■ **A FAZER**
Dê continuidade ao texto sobre a reação emotiva às palavras, começando logo depois da última frase apresentada.

Por Dartagnan da Silva Zanela (*)

O ESCRITOR IGNÁCIO DE LOYOLA BRANDÃO tinha – não sei se ainda tem – o hábito de andar de lotação, sempre acompanhado de uma cadernetinha no bolso, para tomar nota das conversações que ouvia em seus passeios sem rumo ou direção.

Num desses passeios ele ouviu um diálogo entre duas senhoras que era mais ou menos assim: – Beltrana, qual é o certo: problemas ou “pobremas”? – Ocê não sabe? Mas você já é tonga mesmo em Fulana! Eu vou te explicar. É bem simples: “pobremas” são aqueles que a gente tem que resolver em casa, no dia a dia, e problemas são aqueles da matemática.

Convenhamos: essa conversação anônima é tão divertida quanto ilustrativa para refletirmos sobre um fenômeno, cada vez mais frequente na vida contemporânea, e fartamente documentado nas redes sociais e fora delas, que é o desdém manifesto pela realidade que as palavras indicam em favor da carga emotiva, imediata e superficial, que elas podem despertar em nós. Quando isso ocorre, ao invés do indivíduo procurar, zelosamente, reconstituir diante dos seus olhos a realidade que as palavras comunicam, dentro de um determinado contexto, ele acaba por apenas visualizar a projeção de uma gama de sentimentos confusos, epidérmicos e irascíveis que ocupavam algum lugar, sabe Deus onde, no íntimo do sujeito e que, num estalar de dedos, são ativados pela dita cuja duma palavra, esvaziada de seu conteúdo.

Palavra que, ao ser ouvida, é rapidamente preenchida por um turbilhão de paixões desordenadas. Imagino que todos nós já devemos ter passado por isso, da mesma forma que, todos nós, ao sentirmos isso, procuramos desarmar nosso espírito repelindo de nosso íntimo esse tufão descontrolado para recobrarmos a razão e, assim, retornarmos para as coisas mesmas, devolvendo a devida voz às palavras e calando, por hora, nossa impensada, emotiva e superficial reação. Pelo fato dessa arapuca ser extremamente corriqueira na sociedade midiática atual, que ela acaba sendo utilizada sistematicamente por inúmeros grupos ideologicamente constituídos para nos induzir a tomarmos atitudes que não correspondem, necessariamente, aos nossos anseios e a defender teses, facções e ideias que, em princípio, repugnamos.

Dados de coordenadas dos itens:
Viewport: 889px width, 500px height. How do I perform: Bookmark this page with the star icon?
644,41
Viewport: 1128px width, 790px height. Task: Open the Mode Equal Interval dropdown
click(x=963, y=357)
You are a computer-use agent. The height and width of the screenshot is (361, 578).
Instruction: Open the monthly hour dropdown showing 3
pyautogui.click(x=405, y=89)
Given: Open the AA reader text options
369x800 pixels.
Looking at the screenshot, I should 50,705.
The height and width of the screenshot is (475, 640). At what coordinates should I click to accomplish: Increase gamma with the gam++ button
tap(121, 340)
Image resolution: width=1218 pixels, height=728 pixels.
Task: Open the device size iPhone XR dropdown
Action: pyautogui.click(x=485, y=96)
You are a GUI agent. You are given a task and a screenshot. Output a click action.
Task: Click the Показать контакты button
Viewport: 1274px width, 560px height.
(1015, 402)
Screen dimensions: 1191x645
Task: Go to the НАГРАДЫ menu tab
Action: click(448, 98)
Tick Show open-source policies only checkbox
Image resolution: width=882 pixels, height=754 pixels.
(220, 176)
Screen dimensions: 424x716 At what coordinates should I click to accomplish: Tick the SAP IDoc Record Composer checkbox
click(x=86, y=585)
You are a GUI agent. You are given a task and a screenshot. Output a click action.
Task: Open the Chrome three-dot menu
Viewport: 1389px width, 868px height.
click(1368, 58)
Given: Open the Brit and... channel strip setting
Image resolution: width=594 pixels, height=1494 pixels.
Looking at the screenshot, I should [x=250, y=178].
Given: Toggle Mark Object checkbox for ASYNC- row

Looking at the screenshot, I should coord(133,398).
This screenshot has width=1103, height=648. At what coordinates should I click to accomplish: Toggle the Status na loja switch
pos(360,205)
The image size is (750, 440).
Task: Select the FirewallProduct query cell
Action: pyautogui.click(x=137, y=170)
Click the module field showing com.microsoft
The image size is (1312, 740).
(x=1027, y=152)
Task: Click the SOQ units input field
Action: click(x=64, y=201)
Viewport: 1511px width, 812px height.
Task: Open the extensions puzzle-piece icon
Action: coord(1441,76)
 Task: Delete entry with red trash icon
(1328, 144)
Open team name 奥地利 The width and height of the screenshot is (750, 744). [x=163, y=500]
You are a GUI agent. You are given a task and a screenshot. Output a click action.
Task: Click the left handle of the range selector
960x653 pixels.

■ **RESPOSTA DO EXERCÍCIO**
E faz-se isso tudo sem saber claramente o que se está fazendo. Isso se deve ao uso indiscriminado dessas palavras-gatilho, que despertam emoções superficiais e silenciam realidades ululantes, levando o indivíduo a reagir feito um autômato que, ao ouvir ou ler certas palavras. De modo similar, não igual, a uma hipnose. Um bom exemplo disso seja o termo direitos humanos. Isso mesmo. Uma coisa é a realidade que ele, originariamente, evoca. Outra, bem diferente, é o uso tático da referida expressão dentro duma estratégia maior que, em princípio, não seria cabível, mas que, com o tempo, com o agregar de várias camadas emotivas, passa a ser visto como sinônimo disso, devido à repetição contínua, conforme a máxima de Goebbels.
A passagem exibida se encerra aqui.